He has since written songs that have been recorded by Denise LaSalle (“If You Can’t Handle It, I’ll Get You Some Help”) and his good friend Johnny Copeland (“Every Dog Gotta Have His Day”). He currently has two bluesy albums out on his own TSOT label, “Brand New Man” and “Still Blue”, and is a fixture on Houston’s stellar night club circuit, playing his trademark “smooth blues”. Asked by LB to describe his sound, Perry answered as follows: “I think the blues is the way life is, however you’re living, if it ain’t good. You know a baby is crying and they can’t get their bottle, that’s the blues. It comes from way down deep inside. I think it comes from the spiritual. That’s the foundation of it, that sound way back from Lightnin’ Hopkins and before. What I try to do lately is sing songs that might be blues but have positive lyrics. I don’t really like to do the ones saying ‘Baby you’re gone, I don’t want you no more.’ I like to say if the relationship went wrong, I was the reason. That’s where I think they classify me as a positive blues singer.”

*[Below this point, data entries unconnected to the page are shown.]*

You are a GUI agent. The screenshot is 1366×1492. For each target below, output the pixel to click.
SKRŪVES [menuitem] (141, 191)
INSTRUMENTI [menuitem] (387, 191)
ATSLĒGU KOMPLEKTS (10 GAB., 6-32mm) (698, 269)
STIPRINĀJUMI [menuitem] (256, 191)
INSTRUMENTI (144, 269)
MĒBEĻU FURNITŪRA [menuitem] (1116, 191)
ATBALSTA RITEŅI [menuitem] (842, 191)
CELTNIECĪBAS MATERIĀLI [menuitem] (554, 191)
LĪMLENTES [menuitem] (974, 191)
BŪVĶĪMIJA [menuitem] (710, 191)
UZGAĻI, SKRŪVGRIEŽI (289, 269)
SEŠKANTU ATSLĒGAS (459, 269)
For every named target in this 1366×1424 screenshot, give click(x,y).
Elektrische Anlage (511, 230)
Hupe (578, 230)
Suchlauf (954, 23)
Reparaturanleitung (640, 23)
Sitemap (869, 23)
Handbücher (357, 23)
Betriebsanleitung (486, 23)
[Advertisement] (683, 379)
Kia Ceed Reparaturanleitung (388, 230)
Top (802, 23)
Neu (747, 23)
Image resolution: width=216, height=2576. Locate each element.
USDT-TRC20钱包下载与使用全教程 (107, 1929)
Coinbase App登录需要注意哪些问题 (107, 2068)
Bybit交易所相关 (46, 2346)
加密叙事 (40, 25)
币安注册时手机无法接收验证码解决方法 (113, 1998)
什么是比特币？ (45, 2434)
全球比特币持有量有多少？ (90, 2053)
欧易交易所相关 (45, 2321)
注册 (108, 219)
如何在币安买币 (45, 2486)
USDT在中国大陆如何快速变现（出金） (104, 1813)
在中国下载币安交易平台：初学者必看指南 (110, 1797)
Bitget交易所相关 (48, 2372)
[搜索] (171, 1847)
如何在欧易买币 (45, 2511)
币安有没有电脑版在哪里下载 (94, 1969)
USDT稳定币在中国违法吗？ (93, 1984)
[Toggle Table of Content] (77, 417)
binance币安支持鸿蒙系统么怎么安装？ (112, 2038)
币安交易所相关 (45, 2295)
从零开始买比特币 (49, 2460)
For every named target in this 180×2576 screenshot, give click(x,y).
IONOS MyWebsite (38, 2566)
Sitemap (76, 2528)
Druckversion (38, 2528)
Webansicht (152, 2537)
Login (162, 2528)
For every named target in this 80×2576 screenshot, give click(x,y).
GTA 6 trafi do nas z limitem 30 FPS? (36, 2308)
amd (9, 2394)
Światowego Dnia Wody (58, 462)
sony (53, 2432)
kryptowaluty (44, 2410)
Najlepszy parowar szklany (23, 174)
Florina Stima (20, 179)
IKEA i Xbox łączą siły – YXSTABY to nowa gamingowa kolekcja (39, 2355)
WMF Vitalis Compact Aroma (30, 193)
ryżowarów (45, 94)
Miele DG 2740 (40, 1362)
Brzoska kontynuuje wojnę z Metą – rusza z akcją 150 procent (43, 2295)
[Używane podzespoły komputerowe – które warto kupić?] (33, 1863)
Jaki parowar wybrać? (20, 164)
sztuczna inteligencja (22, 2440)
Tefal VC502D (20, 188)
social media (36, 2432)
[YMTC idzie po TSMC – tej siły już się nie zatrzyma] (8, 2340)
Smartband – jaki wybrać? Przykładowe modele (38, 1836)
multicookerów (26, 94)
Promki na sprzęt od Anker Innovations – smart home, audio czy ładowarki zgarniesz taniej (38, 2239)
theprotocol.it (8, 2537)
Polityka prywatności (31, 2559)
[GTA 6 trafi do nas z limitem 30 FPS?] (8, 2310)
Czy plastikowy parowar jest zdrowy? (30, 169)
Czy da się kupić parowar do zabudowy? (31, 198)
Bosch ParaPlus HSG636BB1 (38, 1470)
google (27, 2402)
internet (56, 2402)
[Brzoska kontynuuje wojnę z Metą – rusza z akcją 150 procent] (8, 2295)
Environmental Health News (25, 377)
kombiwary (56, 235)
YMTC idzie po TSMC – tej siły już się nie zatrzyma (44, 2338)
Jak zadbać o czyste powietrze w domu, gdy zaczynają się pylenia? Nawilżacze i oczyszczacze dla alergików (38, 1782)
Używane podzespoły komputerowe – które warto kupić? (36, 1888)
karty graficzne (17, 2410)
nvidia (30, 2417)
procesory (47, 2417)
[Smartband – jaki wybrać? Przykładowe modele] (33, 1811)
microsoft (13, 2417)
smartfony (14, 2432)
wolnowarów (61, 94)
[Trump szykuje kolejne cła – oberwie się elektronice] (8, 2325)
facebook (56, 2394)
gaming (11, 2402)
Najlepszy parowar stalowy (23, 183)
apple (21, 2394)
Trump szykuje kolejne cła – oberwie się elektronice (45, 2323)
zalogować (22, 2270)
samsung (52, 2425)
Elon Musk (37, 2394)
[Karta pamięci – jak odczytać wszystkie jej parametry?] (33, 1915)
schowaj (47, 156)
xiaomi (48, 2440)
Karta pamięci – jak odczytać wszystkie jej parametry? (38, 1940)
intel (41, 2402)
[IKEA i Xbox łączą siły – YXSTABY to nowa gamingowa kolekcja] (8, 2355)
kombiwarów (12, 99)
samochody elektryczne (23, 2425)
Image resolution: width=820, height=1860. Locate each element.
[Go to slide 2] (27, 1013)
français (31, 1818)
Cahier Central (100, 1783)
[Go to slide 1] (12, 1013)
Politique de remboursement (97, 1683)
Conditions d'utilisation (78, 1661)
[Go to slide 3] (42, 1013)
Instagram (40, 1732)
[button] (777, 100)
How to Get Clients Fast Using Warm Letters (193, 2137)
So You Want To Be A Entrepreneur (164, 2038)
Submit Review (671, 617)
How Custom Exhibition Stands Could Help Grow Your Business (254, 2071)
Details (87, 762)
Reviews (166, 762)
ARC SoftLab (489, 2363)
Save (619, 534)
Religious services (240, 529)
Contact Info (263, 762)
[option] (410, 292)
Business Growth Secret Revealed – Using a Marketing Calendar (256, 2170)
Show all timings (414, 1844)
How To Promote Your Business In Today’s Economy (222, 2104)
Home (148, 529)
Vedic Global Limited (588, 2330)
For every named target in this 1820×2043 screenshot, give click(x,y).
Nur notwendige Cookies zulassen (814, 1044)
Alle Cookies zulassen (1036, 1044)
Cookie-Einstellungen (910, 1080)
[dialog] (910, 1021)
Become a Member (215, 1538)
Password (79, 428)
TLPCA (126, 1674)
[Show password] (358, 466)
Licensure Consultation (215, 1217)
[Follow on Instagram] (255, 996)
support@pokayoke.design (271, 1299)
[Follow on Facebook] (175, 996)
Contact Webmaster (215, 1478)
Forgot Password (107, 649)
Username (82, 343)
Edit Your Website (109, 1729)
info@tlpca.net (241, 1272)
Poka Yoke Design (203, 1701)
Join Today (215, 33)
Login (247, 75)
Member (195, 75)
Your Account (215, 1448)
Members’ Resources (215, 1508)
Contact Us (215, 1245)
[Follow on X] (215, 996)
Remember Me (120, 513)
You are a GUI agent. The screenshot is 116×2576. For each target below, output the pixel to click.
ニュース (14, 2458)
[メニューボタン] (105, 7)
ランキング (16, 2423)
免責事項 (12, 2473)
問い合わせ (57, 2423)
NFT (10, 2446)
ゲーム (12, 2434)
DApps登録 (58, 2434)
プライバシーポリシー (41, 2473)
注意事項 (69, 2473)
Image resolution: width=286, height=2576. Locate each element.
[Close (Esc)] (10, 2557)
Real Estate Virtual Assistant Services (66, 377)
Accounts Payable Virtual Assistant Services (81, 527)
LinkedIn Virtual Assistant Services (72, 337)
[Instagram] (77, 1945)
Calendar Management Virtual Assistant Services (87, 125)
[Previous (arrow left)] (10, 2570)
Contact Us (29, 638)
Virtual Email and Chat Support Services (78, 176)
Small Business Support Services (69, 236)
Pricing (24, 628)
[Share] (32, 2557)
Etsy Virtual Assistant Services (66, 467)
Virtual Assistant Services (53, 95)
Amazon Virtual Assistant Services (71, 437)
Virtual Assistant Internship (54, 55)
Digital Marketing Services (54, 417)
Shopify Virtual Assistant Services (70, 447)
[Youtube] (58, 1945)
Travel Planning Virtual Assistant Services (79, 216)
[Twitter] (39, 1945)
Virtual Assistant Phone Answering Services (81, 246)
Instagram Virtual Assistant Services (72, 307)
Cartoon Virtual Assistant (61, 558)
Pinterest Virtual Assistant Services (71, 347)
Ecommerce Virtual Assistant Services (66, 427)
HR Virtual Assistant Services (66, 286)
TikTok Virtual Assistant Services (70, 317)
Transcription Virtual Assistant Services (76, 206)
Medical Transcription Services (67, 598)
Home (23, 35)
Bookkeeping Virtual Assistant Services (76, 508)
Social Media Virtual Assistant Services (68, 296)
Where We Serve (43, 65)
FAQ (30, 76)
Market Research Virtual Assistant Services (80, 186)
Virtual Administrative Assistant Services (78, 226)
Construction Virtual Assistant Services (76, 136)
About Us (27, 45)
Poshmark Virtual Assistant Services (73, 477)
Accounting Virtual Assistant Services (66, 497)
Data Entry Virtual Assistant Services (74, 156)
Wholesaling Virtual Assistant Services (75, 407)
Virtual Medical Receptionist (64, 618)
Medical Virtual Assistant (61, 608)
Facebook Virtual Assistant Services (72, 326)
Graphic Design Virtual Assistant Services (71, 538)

Perry today is active on a Houston blues scene that is one of the world’s liveliest. He has two albums of new material on release, with another slated to come out in the summer of ’99. I can think of few musicians today who combine the talents of singer, songwriter, and arranger so ably as Oscar Perry, and just one spin of this silver disc should be enough for many a listener to come to the same conclusion.